No one who cares about cinema considers the Academy Awards to be a reliable indication of great art. But the Oscars do provide an interesting view of what Hollywood thinks of current movies. And reasonably often, they actually reward good films. To a reasonable degree, they did so last night.
My wife and I didn’t watch the Oscars this year. No, we didn’t boycott them. We had theater tickets, purchased months before we were thinking about the Oscars. (We saw Aubergine) at Berkeley Rep. I recommend it.) So I got to read about the winners after the fact.
I’ll just say one thing about this year’s racial controversy: As of two years ago (and I see no sign of significant change since then), 94% of the more than 6,000 Academy Award voters were white. For a Los Angeles-based institution, that can’t be a coincidence. On some level, it’s intentional.
Okay, onto the winners:
Best Visual Effects: I’m putting this one first because Ex Machina‘s win was the only win that surprised and delighted me. With all the big, action-packed adventures to choose from in a category dominated by blockbusters, the Academy went with a low-budget, cerebral, commercially unsuccessful science fiction story about the mind. And yes, it had amazing effects on a small budget.
Best Picture: I’m perfectly fine with Spotlight‘s win. I would have preferred The Big Short, but just barely. Besides, The Big Short broke too many rules to win.
Best Director: Although I only gave The Revenant a B+, I think it deserved this particular Oscar. It had script problems, but Alejandro González Iñárritu did an amazing job turning that script into a film. By the way, Iñárritu won this award last year for Birdman, making him only the third person in Academy history to win Best Director two years in a row (the others are John Ford and Joseph Mankiewicz). But Iñárritu has yet to make anything as good as his Babel.

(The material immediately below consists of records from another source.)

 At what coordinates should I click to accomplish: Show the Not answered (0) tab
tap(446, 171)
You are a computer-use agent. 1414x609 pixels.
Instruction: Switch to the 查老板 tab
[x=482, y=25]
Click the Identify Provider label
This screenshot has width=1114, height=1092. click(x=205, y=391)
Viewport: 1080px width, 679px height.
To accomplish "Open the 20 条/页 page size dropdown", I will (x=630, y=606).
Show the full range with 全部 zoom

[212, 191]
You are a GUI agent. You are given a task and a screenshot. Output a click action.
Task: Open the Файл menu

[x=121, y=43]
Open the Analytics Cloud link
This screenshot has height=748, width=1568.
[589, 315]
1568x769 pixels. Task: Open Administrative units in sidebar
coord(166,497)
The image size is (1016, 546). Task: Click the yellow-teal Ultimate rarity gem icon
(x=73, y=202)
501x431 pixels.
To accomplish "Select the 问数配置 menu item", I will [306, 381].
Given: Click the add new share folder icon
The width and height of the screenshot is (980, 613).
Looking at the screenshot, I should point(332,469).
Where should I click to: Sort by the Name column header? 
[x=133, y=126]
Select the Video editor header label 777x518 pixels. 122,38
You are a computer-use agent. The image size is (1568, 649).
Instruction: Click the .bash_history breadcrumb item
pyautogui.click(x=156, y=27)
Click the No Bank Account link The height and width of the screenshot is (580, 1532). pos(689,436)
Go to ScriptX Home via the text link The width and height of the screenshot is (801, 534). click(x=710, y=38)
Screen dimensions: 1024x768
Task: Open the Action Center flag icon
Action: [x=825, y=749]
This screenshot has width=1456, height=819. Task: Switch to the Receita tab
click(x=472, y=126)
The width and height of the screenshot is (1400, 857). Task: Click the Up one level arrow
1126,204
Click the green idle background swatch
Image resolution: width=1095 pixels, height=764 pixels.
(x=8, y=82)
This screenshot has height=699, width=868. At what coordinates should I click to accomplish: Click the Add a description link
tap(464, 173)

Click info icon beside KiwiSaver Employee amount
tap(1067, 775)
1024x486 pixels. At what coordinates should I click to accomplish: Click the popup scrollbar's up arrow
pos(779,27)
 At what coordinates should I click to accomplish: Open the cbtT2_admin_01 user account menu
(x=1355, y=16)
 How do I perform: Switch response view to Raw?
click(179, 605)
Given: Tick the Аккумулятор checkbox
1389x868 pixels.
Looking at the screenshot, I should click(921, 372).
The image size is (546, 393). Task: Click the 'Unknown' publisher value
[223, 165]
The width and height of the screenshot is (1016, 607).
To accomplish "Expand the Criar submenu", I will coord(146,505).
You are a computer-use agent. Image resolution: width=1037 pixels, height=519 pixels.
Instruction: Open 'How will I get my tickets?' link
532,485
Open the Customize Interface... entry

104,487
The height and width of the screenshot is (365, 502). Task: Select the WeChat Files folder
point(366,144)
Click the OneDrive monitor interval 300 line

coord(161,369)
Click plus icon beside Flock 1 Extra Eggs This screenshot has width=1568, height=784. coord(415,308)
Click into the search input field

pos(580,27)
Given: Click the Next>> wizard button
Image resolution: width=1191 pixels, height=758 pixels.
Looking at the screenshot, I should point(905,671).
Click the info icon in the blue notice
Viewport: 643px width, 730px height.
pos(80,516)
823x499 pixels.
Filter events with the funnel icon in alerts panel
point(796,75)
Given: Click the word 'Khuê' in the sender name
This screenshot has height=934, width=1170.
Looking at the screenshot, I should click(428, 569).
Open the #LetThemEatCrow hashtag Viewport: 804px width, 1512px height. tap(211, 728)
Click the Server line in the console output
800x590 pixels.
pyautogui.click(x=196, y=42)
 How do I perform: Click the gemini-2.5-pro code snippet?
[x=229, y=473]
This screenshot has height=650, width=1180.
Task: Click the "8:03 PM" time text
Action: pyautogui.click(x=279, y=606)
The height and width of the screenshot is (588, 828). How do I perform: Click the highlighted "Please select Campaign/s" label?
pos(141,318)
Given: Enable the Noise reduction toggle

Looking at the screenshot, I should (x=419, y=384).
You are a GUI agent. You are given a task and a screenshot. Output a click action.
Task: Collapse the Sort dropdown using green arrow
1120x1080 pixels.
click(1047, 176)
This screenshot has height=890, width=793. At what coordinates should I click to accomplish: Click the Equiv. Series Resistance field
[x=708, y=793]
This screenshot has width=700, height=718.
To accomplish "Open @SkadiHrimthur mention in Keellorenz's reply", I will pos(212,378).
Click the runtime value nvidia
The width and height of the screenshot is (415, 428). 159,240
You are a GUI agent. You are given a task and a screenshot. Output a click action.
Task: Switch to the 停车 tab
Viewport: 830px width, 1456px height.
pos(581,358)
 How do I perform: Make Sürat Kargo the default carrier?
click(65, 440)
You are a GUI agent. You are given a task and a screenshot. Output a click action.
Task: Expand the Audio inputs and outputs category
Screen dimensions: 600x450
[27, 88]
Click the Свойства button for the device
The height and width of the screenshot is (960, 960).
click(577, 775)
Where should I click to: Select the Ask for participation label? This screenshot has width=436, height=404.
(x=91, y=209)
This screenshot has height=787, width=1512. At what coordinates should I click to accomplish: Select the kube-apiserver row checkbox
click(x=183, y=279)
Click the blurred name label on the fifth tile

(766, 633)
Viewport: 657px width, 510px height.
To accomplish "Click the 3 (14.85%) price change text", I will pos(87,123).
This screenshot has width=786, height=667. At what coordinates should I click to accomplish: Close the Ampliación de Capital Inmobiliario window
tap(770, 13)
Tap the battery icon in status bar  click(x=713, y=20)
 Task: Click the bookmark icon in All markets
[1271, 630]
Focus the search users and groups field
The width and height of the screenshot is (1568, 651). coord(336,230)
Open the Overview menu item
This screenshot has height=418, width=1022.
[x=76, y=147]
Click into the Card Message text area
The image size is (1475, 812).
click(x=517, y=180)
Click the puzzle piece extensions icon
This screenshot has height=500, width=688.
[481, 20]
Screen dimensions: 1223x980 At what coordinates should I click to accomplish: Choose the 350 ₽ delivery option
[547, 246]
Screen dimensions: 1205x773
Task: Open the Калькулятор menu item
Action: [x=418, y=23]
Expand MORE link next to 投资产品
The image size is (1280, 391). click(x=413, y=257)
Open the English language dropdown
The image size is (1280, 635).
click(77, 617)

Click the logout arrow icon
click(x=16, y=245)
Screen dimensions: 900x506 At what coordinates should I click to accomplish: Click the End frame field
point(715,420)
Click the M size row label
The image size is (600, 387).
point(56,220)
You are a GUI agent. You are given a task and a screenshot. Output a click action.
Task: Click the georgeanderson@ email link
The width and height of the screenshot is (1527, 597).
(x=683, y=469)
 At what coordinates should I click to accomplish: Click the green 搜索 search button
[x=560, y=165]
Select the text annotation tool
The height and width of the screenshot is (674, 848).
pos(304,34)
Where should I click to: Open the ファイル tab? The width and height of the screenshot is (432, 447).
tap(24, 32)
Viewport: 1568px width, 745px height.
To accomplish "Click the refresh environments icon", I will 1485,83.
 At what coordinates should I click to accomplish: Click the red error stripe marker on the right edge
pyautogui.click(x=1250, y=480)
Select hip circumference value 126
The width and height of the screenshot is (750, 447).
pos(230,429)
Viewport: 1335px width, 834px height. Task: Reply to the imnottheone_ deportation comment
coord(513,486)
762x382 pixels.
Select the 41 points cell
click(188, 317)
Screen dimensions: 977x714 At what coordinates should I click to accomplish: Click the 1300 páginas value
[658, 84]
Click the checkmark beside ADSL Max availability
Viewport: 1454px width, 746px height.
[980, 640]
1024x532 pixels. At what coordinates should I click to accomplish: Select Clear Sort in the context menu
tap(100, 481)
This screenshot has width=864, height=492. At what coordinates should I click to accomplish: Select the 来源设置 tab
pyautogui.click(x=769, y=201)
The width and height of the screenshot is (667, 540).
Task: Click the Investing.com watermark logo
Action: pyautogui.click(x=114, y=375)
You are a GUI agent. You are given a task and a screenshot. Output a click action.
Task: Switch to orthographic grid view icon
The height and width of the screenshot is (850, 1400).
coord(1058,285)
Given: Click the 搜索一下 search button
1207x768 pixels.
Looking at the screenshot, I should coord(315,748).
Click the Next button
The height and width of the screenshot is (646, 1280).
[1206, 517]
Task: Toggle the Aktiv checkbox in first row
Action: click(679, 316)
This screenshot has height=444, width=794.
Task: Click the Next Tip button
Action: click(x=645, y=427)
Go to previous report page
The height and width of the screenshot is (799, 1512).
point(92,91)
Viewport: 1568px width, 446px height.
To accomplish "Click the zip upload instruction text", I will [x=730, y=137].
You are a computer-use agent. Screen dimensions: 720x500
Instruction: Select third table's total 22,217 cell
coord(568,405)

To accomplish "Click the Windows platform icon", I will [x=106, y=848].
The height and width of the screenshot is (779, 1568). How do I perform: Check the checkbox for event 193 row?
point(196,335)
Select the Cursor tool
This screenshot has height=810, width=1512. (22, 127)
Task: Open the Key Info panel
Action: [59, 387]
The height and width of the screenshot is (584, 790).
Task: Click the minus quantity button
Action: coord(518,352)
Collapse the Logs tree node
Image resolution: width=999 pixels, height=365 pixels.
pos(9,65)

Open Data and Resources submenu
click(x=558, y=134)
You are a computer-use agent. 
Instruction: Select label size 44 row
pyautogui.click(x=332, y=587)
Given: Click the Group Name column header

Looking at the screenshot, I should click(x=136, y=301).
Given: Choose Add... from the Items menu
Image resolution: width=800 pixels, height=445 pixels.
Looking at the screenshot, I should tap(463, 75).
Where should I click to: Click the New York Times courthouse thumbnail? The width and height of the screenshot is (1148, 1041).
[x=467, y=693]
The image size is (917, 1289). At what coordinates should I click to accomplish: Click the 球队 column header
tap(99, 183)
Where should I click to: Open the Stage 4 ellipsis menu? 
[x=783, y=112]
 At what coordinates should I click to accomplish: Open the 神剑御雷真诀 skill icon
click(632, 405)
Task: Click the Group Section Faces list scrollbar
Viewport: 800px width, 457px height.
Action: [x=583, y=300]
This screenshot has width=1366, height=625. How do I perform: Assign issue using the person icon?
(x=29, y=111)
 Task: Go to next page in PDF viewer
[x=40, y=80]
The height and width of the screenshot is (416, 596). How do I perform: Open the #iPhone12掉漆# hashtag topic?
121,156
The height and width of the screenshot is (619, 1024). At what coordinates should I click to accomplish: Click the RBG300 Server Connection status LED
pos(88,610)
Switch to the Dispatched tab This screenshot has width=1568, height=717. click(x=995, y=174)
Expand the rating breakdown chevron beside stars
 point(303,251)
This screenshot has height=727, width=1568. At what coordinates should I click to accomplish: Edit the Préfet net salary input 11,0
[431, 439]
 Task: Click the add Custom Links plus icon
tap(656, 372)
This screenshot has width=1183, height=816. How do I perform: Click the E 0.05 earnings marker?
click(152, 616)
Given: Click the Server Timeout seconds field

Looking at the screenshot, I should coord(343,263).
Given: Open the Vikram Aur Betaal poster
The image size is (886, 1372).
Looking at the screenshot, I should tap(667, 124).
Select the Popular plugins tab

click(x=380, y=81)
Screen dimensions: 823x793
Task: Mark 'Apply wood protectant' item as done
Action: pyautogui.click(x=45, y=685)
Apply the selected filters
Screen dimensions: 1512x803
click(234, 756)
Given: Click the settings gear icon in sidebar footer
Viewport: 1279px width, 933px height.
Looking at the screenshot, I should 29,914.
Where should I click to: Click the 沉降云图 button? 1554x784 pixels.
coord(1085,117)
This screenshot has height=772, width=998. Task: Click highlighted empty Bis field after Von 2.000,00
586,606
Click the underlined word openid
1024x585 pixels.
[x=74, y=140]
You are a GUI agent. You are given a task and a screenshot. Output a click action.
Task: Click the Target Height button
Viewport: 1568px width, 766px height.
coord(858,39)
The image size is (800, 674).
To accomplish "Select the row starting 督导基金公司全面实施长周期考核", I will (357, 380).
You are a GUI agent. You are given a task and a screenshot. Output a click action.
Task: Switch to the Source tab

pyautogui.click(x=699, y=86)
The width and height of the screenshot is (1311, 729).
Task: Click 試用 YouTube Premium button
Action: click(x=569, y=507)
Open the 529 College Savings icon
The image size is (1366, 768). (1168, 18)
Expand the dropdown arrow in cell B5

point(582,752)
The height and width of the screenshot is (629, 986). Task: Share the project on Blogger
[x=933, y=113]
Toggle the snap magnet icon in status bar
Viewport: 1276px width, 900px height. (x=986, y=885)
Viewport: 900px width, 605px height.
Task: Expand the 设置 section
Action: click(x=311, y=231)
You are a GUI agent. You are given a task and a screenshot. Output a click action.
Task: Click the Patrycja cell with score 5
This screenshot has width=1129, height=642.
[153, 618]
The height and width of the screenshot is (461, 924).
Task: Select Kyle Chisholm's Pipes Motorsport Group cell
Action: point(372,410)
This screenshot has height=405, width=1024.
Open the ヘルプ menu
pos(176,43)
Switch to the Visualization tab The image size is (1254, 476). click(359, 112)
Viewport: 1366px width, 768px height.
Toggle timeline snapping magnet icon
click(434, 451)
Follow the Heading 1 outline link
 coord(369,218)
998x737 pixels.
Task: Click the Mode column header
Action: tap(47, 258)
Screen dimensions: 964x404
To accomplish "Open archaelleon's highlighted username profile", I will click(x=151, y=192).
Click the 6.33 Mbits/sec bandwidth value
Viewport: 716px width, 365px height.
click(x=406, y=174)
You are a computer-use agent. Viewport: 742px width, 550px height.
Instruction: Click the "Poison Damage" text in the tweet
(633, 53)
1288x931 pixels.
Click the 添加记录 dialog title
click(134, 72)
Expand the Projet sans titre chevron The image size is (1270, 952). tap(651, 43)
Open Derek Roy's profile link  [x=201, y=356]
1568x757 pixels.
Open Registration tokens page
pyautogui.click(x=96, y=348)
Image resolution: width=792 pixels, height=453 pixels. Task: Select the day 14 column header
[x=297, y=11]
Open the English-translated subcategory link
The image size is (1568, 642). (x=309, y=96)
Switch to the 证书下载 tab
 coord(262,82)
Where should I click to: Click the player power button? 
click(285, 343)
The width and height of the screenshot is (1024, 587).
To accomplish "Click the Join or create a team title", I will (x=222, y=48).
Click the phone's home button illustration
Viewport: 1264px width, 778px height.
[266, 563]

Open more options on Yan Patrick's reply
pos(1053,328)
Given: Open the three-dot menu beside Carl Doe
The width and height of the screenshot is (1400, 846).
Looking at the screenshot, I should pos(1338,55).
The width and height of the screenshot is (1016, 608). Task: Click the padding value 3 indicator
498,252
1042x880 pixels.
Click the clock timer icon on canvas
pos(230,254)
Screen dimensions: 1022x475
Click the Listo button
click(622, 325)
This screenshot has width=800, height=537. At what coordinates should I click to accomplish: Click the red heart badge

The two screenplay awards: Since The Big Short and Spotlight were my two favorites amongst this year’s Oscar bait, I’m glad they won. And I’m glad they weren’t competing with each other in this category. (The Big Short won Adapted Screenplay; Spotlight Original Screenplay.) The irony, of course, is that both were based on actual events. It’s just that in the case of The Big Short, someone wrote a book about the actual even first.
Animated Feature: I would have voted for Anomalisa, but the Academy would never give this particular award to an R-rated film with an explicit sex scene. But Inside Out was an excellent second choice.